En plaidant désormais pour un vote, Olivier Faure a-t-il donc « renié sa parole », comme l’en accuse Paul Vannier ? Chez les socialistes sondés par Le HuffPost, on peine à identifier l’intervention médiatique où l’idée du groupe majoritaire a été émise par le chef mais on n’écarte pas la possibilité qu’elle ait pu être évoquée lors de réunions de travail. « Que les insoumis s’en saisissent parce que ça les arrange… », glisse une source.

Du pain bénit pour les soutiens de Mélenchon

Effectivement, les insoumis s’en sont saisis. Sur BFMTV mardi, le coordinateur national du mouvement Manuel Bompard confirme qu’il en « reste à cette formule ». « Le groupe politique qui sera le plus nombreux exprime aussi où sera le centre de gravité de cette coalition et le Premier ministre qui est nommé doit être homogène, cohérent avec le centre de gravité programmatique de ce qu’on veut faire pour changer le pays », plaide le numéro un dans l’appareil LFI.

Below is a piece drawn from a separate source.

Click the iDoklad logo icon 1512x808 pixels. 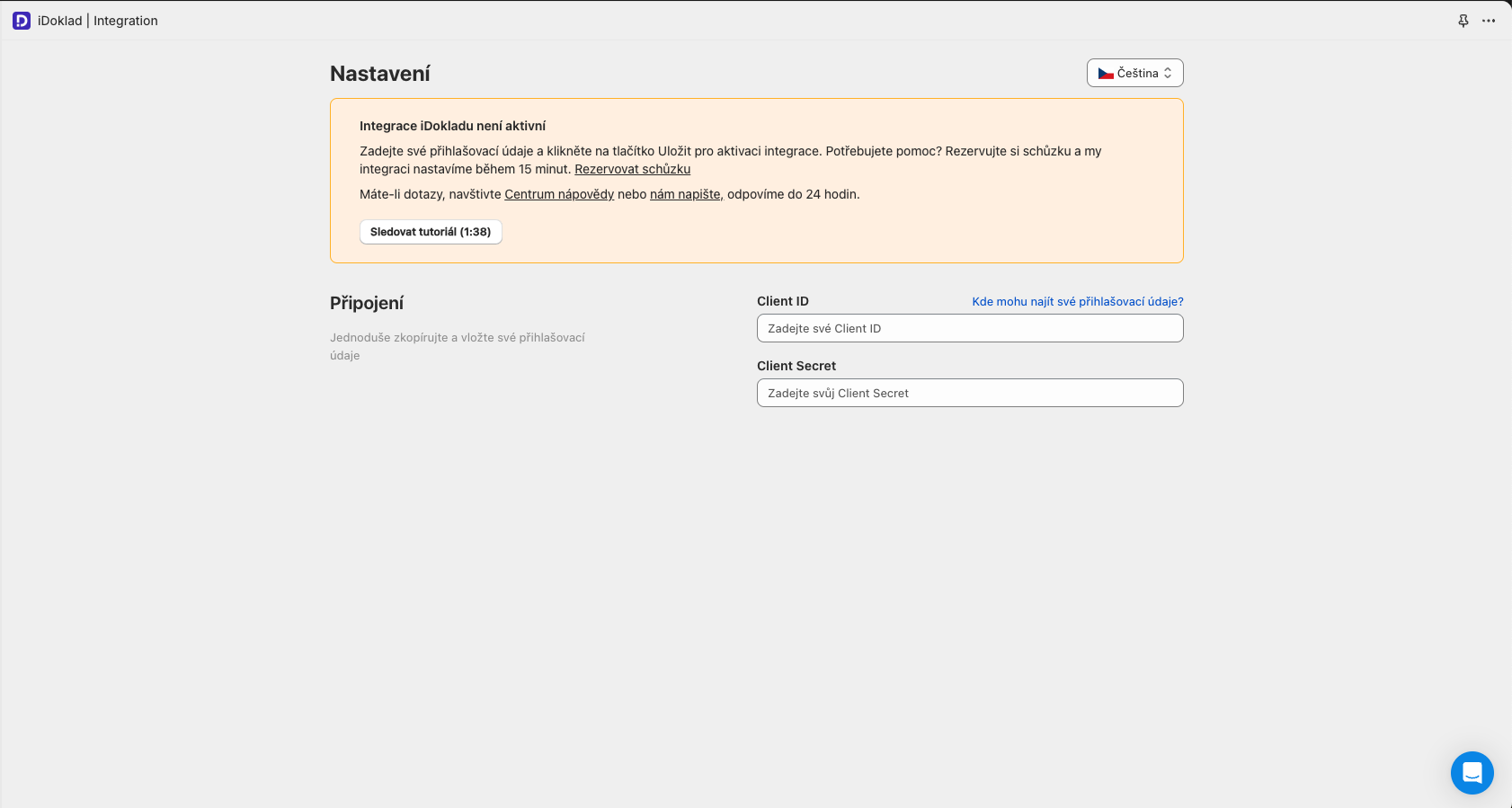[22, 21]
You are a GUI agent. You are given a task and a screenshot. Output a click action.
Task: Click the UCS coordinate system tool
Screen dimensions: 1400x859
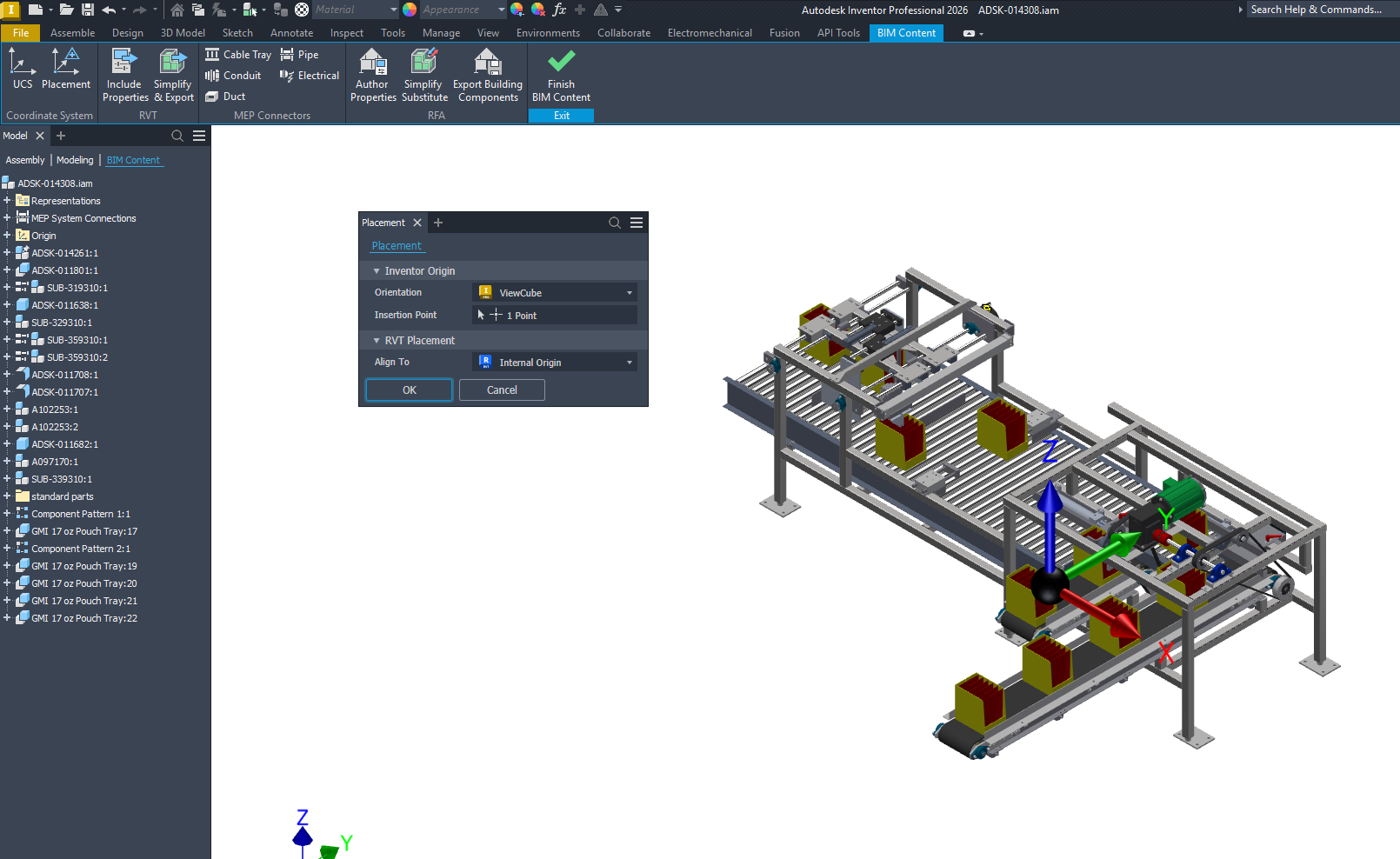pos(23,69)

Ce n’est pas un hasard si les proches de Jean-Luc Mélenchon souscrivent aussi intensément à une proposition émanant du groupe parlementaire le mieux représenté. Stratégiquement, c’est même du pain bénit. Même s’ils ont renoncé à une centaine de circonscriptions par rapport à 2022, les insoumis forts de leurs 229 candidats, sont les plus susceptibles d’être ce fameux groupe « le plus important ». Ce qui leur permettrait de prendre la main sur les discussions ... et de replacer au centre du débat Jean-Luc Mélenchon. Le tout, en présentant le mode de désignation comme une idée socialiste, alors même que le nom du fondateur insoumis est rejeté par une large partie du reste de l’alliance.

« Évidemment, je soutiens le fait que ce soit Jean-Luc Mélenchon », déclare ainsi Antoine Léaument, ancien directeur de la campagne numérique de Mélenchon pendant la présidentielle. « Si on veut que le programme du Front populaire soit appliqué, la meilleure chose à faire à mon avis est de choisir comme Premier ministre celui qui s’est préparé à l’appliquer. Et pas depuis cinq jours, depuis vingt ans », justifie-t-il sur franceinfo le 18 juin.

Pourtant, les noms ne manquent pas… Le socialiste Boris Vallaud, l’insoumis François Ruffin, l’ex-chef de la CFDT Laurent Berger. Ou pourquoi pas une femme ? L’idée fait son chemin, portée par des personnalités comme Valérie Rabault (PS), Sandrine Rousseau et Marie Toussaint. « On parle beaucoup d’homme Premier ministre. J’ai la conviction qu’il y a dans nos rangs des femmes d’État, d’expérience et je souhaite que nous ne parlions pas d’un Premier ministre mais d’une Première ministre », souligne l’eurodéputée ce mercredi. En cas de victoire, le soir du 7 juillet sera aussi joyeux qu’animé - voire houleux.